そして……目には入っていたが、あえて見ないふりをしていたものを直視する。
黒焦げになった何かを……。
「さて……説明をしてもらおうか?」
「あぅぅ……ごめんなさぃ……」
「俺は謝れと言っているんじゃない。説明をしてくれと言ってる」
ここは厳しくしないといけない。
火の扱いを誤ると大変なことになる。
「あ、あの……朝ごはんを作ろうとして……これからお世話になるから……」
「ふんふん……昨日、俺に言ったか?」
「う、ううん……驚かせようと思って……」
「まあ、驚いたがな……違う意味で」
「よ、喜んでくれるかなって……お兄ちゃん、ごめんなさい」
すっかり落ち込んでしまったな……。
やれやれ……叱るのはこのくらいにしておくか。
「ほら、片付けるぞ」
「えっ? お、怒ってないの?」
「怒ってはない、ただ心配しただけだ。
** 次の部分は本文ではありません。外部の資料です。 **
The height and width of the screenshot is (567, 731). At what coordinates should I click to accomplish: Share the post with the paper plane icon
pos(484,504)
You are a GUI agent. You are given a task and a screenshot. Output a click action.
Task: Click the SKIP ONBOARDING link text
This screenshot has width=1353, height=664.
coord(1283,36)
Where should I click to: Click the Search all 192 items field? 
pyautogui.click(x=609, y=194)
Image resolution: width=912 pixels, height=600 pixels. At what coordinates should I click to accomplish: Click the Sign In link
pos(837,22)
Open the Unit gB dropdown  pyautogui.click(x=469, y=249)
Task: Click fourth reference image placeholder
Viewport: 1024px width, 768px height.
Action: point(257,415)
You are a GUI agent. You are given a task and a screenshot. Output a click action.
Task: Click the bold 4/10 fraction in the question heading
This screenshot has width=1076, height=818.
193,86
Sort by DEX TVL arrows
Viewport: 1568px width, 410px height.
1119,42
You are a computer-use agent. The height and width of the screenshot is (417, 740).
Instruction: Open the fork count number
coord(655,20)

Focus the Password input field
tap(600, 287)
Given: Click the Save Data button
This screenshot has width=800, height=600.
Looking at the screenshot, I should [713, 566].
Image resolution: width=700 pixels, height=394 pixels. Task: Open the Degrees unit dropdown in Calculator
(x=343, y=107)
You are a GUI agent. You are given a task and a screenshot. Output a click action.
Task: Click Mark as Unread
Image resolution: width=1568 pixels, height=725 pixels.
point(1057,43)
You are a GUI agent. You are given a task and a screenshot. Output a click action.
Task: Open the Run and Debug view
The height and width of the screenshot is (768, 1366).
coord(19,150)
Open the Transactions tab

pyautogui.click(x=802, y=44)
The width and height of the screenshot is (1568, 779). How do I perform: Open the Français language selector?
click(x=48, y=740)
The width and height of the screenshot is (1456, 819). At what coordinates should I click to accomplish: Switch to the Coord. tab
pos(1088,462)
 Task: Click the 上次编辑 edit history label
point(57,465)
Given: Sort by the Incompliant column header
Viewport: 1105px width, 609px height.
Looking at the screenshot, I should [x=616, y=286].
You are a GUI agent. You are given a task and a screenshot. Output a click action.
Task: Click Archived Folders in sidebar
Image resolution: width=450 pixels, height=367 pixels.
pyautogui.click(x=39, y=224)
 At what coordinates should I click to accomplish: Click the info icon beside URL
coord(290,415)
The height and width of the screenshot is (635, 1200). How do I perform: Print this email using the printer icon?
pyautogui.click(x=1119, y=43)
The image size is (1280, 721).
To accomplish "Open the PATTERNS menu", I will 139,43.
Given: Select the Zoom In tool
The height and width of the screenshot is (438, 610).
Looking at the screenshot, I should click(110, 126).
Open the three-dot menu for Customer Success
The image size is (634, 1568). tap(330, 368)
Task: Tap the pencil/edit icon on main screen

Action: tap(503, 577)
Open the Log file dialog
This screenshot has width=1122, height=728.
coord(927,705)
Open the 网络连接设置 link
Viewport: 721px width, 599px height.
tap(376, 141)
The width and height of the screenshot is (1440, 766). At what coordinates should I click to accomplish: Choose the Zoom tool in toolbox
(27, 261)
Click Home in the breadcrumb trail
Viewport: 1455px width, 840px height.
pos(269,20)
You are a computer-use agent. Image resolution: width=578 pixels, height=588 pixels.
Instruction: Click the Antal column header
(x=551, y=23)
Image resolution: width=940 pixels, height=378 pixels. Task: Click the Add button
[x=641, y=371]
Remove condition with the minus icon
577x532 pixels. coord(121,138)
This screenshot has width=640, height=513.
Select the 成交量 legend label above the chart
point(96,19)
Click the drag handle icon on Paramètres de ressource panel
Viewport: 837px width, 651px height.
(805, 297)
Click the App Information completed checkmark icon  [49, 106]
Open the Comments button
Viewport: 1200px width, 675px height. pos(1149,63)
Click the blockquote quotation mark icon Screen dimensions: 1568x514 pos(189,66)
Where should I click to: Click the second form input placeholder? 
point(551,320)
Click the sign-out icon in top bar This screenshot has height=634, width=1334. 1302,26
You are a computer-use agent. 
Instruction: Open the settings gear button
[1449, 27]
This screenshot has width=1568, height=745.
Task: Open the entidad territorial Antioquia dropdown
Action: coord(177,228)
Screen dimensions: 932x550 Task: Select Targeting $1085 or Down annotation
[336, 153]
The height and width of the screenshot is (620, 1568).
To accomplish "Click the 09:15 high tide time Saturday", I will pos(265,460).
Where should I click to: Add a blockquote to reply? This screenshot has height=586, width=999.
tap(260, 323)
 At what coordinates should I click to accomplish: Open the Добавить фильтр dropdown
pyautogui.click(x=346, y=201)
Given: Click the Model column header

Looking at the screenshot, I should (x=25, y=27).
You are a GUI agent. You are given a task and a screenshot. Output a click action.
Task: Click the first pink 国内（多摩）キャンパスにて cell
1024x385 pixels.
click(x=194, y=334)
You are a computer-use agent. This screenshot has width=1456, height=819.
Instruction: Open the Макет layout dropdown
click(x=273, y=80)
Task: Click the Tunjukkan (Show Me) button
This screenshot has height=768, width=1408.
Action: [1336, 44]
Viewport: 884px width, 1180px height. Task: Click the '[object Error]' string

お前に何かあったら俺は困る」
「お兄ちゃん……ごめんなさい」
何かあったら兄貴に殺されちゃう。
それに……人のことを言えたもんじゃないしな。
ひとまず片付け終わる。
幸い、まだ序盤だったので被害は少なかった。
……ほんと、気がついてよかったよ。
「次からは気をつけろよ?」
「えっ? ……次もして良いの?」
「ん? もう嫌になったか?」
「う、ううん! そうじゃなくて……失敗しちゃったし、勝手にやっちゃったから」
「それくらい誰にでもあることだ。それに、俺のために作ろうとしたんだろう?」
「う、うん」
「その気持ちが嬉しいしな。朝早く起きて大変だったろ? ありがとな、春香」
下を向いてしまっている頭を優しく撫でる。
「うぅ~……なんで褒めるの? わたし、全然ダメだったのに……」
「そうだな……とあるところに、料理が下手な少年がいました」
「へっ?」
「まあ、聞けよ……その少年は育ててくれる人に恩返しがしたかった。しかし、幼い少年はその方法がわからない。そして、ある時気づきます。あっ、料理が大変だって毎日言ってると……」
「それって……」
「少年はその人達を驚かせようと、黙って料理をしました。その結果、少し失敗をしてしまいました。しかし、二人が怒ることはありませんでした。ただ、心配したこと。その気持ちが嬉しかったこと。唯一言われたことは……黙ってやったことだけを叱られましたとさ」
「今のって、お兄ちゃん……?」
「さあ、どうだかな? とある少年の話さ」
「ふふ……ありがとう、お兄ちゃん」
少し恥ずいが、これで元気が出るなら安いもんだ。
失敗は誰にでもあることだし、挑戦することは良いことだと思う。
「まあ……今回の失敗は黙ってやったことだ。俺がいる時間なら好きにやって良いさ」
「うんっ!」
「俺が教えるか?」
「えっ?……もう少し頑張っても良い……?」
「ああ、もちろんだ。本も置いてあるから好きに使うと良い。ただし、なるべく食材を無駄にしないように。それは農家の方が一生懸命作ったものだからだ」
「昨日あった人みたいな?」
「ああ、そうだ。朝早く起きて収穫をして、開店前までに品出しをする」
そういったことを知ると、食材に対する考えが変わる。
無駄にしないように心がけるし、料理にも美味しくしようと熱が入る。
「そっかぁ……うん、気をつけます」
「なら良し。ほら、教えないから見ていると良い」
時計を見れば七時を過ぎていた。
俺は手早く味噌汁、卵焼き、焼き魚、サラダ、お米を準備していく。
「へっ? は、早い……」
「おいおい、俺は料理人だぞ?」
「でも、イタリアンだって」
「料理人は全てに通ずるってな。基本はどれも似たようなものだ。やる順番と、効率化が大事になってくるな」
「そうだよね、朝の時間って少ないもんね……」
「ほら、詩織を起こしてくれ」
「あっ、うん」
俺はその間にテーブルの上に料理や飲み物を置いていく。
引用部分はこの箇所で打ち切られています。